EXCERPTED PASSAGE.
::::::::

The Nevada Independent

The Department of Employment, Training and Rehabilitation office in Carson City on June 4, 2020.
Courtesy photo
EDITOR'S NOTE: This story was first published July 8 by The Nevada Independent and is republished here with permission. For more Nevada news, including wall-to-wall coronavirus coverage and a constantly updating live blog, visit The Nevada Independent.

Annie Cooper (not her real name) said in normal times, she feels like she’s making a difference when she’s processing unemployment claims. But since the pandemic began and the applications began snowballing, she’s had days where her family has had to persuade her to even go into the office.

Cooper is a veteran employee at the Nevada Department of Employment, Training and Rehabilitation, which has taken the brunt of the Silver State’s worst-in-the-nation joblessness crisis.

The number of initial applications for benefits since March has topped 800,000, a number equivalent to more than half the labor force in the entire state, and the $4 billion paid out so far this year is about equal to an entire year of the state’s general fund budget.

It amounts to tremendous pressure on the relatively small staff answering phones and making life-altering financial determinations for people who, after making hundreds of calls a day to no avail and fearing the loss of their cars and homes, have reached a breaking point. She’s heard grown men cry on the other end of the phone. Sometimes she joins in.

“More than one person in DETR has had a breakdown,” said Cooper, who spoke to The Nevada Independent on condition that her real name and certain identifying information not be used because she fears for her safety. “Different degrees. Some people it’s crying quietly in their cubicle. Other people it’s having a big cry fest at home.”

DETR has struggled to quickly process a tsunami of applications while staying within the confines of state and federal laws, adapting to frequently updated guidance and trying to screen out fraudulent or improper claims.

Some applicants who are still waiting for payments through the Pandemic Unemployment Assistance (PUA) program have sued, saying the state is doing more vetting of claims than it should, delaying desperately needed money in the quest to weed out a relatively small amount of fraud.

After a three-hour hearing on the matter on Tuesday, Washoe County District Judge Barry Breslow declined plaintiffs’ request to force DETR to immediately pay large batches of pending PUA claims en masse even if they have been flagged over uncertainty about which program the claimant should be participating in. Breslow said plaintiffs had fallen short of proving the state was being arbitrary and capricious or abusing its discretion.

But Breslow appointed a special master, Reno lawyer Jason Guinasso, to do a top-to-bottom review of how DETR is processing claims, where the bottlenecks exist, whether the website is user-friendly and how the agency is communicating to claimants about their status, among other things. The judge says once he reviews the findings, he may issue an order next week directing DETR to change course in some way.

::::::::

INPUT DATA.
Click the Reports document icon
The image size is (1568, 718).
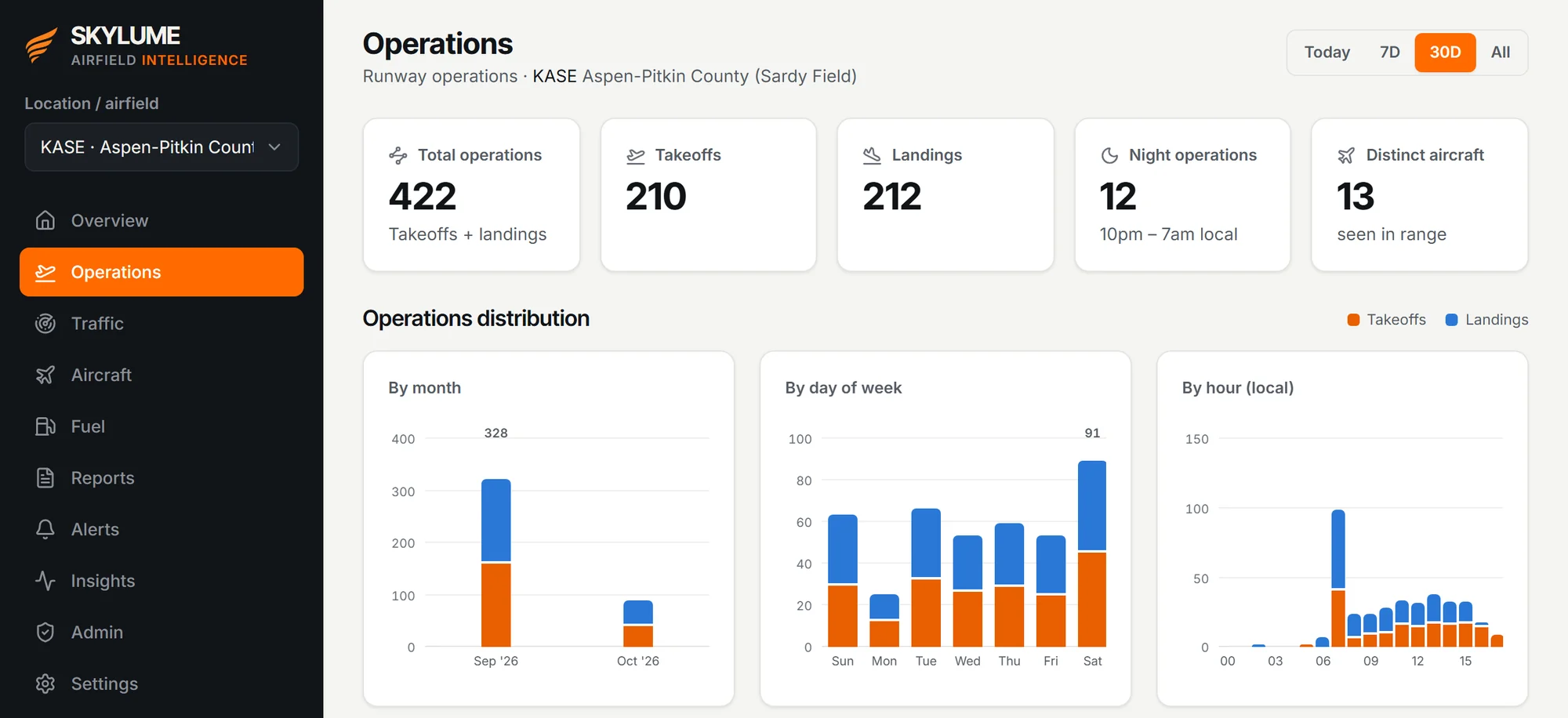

::::::::

ACTIVITY 1. Copy the part of the article on Nevada's unemployment office from "The number of" up to and including "general fund budget.", word for word.
ACTIVITY 2.
Answer these questions using the article on Nevada's unemployment office:
(a) How many initial applications for benefits have been filed since March?
(b) Who did Judge Breslow appoint as special master?
(c) How long was the hearing held on Tuesday?

REPLY 1.
The number of initial applications for benefits since March has topped 800,000, a number equivalent to more than half the labor force in the entire state, and the $4 billion paid out so far this year is about equal to an entire year of the state’s general fund budget.

REPLY 2.
(a) More than 800,000.
(b) Jason Guinasso, a Reno lawyer.
(c) Three hours.